Patrons are used to getting spicy-hot food and ice-cold drinks from Chuy's Holdings (NASDAQ:CHUY) restaurant locations. Unfortunately, investors in the Tex-Mex restaurant chain haven't gotten the same treatment lately -- and there are increasing signs that shareholders are losing patience with the Austin-based company's efforts to fulfill a long-range strategic plan aimed at ongoing growth and expansion.
Coming into Thursday's fourth-quarter financial report, Chuy's shareholders were prepared for falling earnings but they wanted to see modest sales growth and encouragement about the restaurant-company's prospects for 2019. Chuy's wasn't able to reassure its investors completely on those fronts, and tough conditions might well continue for quite a while into the future.

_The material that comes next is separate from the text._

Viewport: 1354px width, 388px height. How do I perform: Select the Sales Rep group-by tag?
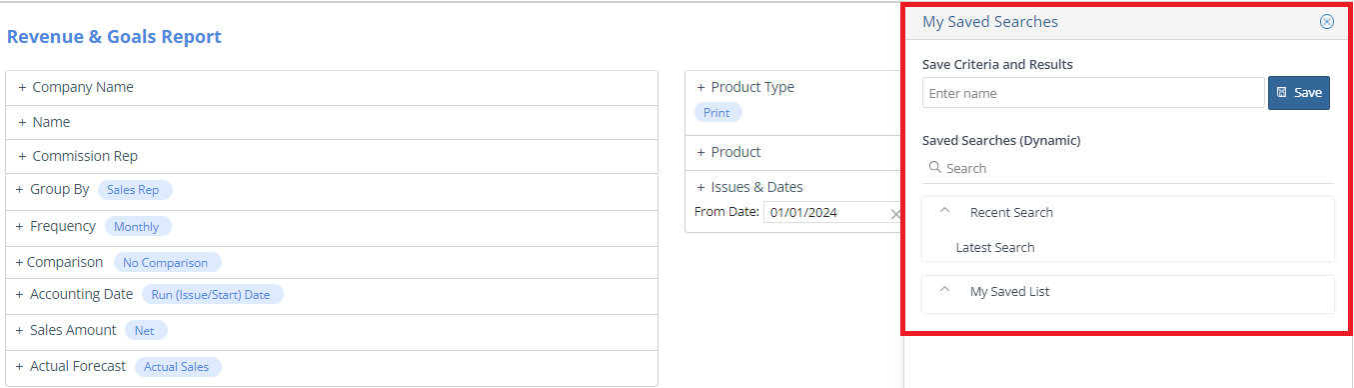coord(140,190)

Revenue growth slows to a standstill as earnings weaken
Chuy's fourth-quarter numbers continued some of the ugly trends that the company has seen recently. Sales came in at $96.8 million, up by less than 1% from year-earlier levels and failing to match what most of those following the stock had expected. Adjusted net income of $1.85 million was down sharply from the $3.18 million Chuy's had last year, and the resulting adjusted earnings of $0.11 per share missed the consensus forecast among investors by $0.01 per share.
Chuy's again had to struggle through tough fundamental conditions. Comparable-restaurant sales climbed only 0.9%, with the restaurant chain pointing to unfavorable weather conditions throughout the fourth quarter that were only partially offset by the more favorable timing of the New Year's Eve holiday. The Tex-Mex chain also said that an extra week in the year-earlier quarter contributed somewhat to the sluggish numbers on the bottom line, but it still believes that the impact wouldn't have been enough to create earnings growth year over year.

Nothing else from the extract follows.